### WHAT IS REQUIRED
Only lines with the word "accomplish" are wanted; copy each of them from the listing below.

### EXERCISE MATERIALS

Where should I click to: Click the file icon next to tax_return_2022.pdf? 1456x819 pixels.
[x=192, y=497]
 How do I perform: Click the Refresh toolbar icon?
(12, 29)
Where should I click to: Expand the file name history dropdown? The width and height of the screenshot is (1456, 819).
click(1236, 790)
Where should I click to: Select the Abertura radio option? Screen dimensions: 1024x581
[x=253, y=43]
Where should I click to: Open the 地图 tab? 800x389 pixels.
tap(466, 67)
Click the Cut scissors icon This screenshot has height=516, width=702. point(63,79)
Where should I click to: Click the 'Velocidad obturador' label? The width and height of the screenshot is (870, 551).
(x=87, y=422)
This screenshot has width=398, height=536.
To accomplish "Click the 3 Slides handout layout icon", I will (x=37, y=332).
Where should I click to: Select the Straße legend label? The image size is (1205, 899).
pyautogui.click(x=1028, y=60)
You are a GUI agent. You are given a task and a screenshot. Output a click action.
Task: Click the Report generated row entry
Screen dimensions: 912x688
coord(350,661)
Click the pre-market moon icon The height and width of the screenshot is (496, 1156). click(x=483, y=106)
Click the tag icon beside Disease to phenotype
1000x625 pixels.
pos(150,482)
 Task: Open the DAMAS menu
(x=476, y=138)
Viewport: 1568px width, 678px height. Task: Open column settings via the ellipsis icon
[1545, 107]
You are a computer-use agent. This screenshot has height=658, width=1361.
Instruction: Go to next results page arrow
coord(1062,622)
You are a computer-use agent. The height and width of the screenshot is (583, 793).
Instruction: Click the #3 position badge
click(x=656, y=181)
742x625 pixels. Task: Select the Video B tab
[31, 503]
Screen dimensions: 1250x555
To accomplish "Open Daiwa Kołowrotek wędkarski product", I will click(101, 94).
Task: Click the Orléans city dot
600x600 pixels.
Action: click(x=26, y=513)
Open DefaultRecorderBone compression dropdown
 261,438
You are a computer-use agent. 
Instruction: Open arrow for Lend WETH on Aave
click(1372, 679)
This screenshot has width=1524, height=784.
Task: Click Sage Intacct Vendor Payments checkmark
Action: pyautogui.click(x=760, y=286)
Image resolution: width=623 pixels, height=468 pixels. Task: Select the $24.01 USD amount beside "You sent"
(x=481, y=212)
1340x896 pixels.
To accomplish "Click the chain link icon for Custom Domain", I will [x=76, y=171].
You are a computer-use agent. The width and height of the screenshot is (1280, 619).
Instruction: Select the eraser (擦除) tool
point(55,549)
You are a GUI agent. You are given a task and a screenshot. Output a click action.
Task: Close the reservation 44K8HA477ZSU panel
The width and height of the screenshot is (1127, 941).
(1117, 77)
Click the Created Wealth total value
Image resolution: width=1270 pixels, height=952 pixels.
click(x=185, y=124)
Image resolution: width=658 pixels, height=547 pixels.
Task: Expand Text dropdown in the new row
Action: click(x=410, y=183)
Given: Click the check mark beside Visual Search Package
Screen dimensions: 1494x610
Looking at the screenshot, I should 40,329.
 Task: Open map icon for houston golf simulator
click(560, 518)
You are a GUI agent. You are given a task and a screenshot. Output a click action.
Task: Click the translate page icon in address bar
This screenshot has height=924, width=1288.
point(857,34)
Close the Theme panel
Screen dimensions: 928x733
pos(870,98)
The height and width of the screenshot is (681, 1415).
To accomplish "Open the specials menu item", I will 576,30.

### EXERCISE ANSWER
To accomplish "Click the 3 Slides handout layout icon", I will (x=37, y=332).
To accomplish "Open Daiwa Kołowrotek wędkarski product", I will click(101, 94).
To accomplish "Click the chain link icon for Custom Domain", I will [x=76, y=171].
To accomplish "Open the specials menu item", I will 576,30.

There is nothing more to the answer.